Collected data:
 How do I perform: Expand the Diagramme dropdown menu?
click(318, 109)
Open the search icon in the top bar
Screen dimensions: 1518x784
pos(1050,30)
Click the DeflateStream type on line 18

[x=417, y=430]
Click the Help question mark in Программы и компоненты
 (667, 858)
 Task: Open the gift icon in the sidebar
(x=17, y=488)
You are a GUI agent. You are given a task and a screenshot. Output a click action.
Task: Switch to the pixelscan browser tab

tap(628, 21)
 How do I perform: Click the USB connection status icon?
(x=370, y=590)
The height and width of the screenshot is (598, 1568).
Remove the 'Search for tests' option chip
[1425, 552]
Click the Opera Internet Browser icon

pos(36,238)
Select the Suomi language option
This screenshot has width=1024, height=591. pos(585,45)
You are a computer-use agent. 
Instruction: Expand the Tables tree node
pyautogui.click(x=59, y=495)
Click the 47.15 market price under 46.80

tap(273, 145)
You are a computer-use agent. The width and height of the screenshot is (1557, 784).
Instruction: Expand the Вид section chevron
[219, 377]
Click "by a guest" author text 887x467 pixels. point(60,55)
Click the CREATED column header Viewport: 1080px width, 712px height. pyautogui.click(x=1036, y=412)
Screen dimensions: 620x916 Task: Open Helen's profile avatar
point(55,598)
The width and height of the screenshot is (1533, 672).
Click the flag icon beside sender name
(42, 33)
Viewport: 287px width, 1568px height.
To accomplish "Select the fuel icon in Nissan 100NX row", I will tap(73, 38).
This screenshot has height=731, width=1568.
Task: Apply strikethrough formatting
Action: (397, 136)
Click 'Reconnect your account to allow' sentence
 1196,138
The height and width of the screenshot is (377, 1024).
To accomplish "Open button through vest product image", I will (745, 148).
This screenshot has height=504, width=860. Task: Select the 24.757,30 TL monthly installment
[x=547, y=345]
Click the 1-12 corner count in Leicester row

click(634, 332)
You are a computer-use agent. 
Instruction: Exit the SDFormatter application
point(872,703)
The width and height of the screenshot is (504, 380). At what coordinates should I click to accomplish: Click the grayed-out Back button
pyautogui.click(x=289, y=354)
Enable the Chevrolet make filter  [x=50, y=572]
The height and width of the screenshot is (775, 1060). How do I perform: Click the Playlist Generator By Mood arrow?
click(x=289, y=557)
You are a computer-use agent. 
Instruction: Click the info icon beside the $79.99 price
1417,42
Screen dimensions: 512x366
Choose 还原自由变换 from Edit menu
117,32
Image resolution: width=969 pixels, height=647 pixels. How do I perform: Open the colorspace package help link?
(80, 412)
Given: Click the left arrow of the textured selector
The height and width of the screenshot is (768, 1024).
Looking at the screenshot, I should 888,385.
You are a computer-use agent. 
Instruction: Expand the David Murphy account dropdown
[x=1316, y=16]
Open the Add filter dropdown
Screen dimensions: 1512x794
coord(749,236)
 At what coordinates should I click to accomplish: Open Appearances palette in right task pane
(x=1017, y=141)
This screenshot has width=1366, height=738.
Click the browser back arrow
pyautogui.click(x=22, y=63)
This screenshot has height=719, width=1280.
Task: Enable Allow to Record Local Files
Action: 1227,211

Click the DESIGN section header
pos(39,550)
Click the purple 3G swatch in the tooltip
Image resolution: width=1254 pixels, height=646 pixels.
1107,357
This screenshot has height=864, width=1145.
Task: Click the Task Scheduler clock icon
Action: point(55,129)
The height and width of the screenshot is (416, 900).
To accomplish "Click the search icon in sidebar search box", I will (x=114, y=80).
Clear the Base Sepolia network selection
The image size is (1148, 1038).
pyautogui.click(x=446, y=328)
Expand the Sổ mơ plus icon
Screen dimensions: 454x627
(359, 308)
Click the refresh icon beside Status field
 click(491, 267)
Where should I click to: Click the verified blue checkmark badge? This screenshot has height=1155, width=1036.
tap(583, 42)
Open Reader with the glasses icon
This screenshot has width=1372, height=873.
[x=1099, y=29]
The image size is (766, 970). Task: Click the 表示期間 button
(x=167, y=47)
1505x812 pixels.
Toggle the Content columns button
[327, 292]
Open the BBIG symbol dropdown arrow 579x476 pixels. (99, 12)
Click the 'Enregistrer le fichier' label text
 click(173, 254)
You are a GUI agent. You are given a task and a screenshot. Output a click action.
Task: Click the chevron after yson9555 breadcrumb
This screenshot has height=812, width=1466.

**WHAT IS NEEDED**
From the data above, reproduce word for word the lines running from the line with "Image resolution: width=969" to the line with "This screenshot has width=1366, height=738.", ends included.

**THE ANSWER**
Image resolution: width=969 pixels, height=647 pixels. How do I perform: Open the colorspace package help link?
(80, 412)
Given: Click the left arrow of the textured selector
The height and width of the screenshot is (768, 1024).
Looking at the screenshot, I should 888,385.
You are a computer-use agent. 
Instruction: Expand the David Murphy account dropdown
[x=1316, y=16]
Open the Add filter dropdown
Screen dimensions: 1512x794
coord(749,236)
 At what coordinates should I click to accomplish: Open Appearances palette in right task pane
(x=1017, y=141)
This screenshot has width=1366, height=738.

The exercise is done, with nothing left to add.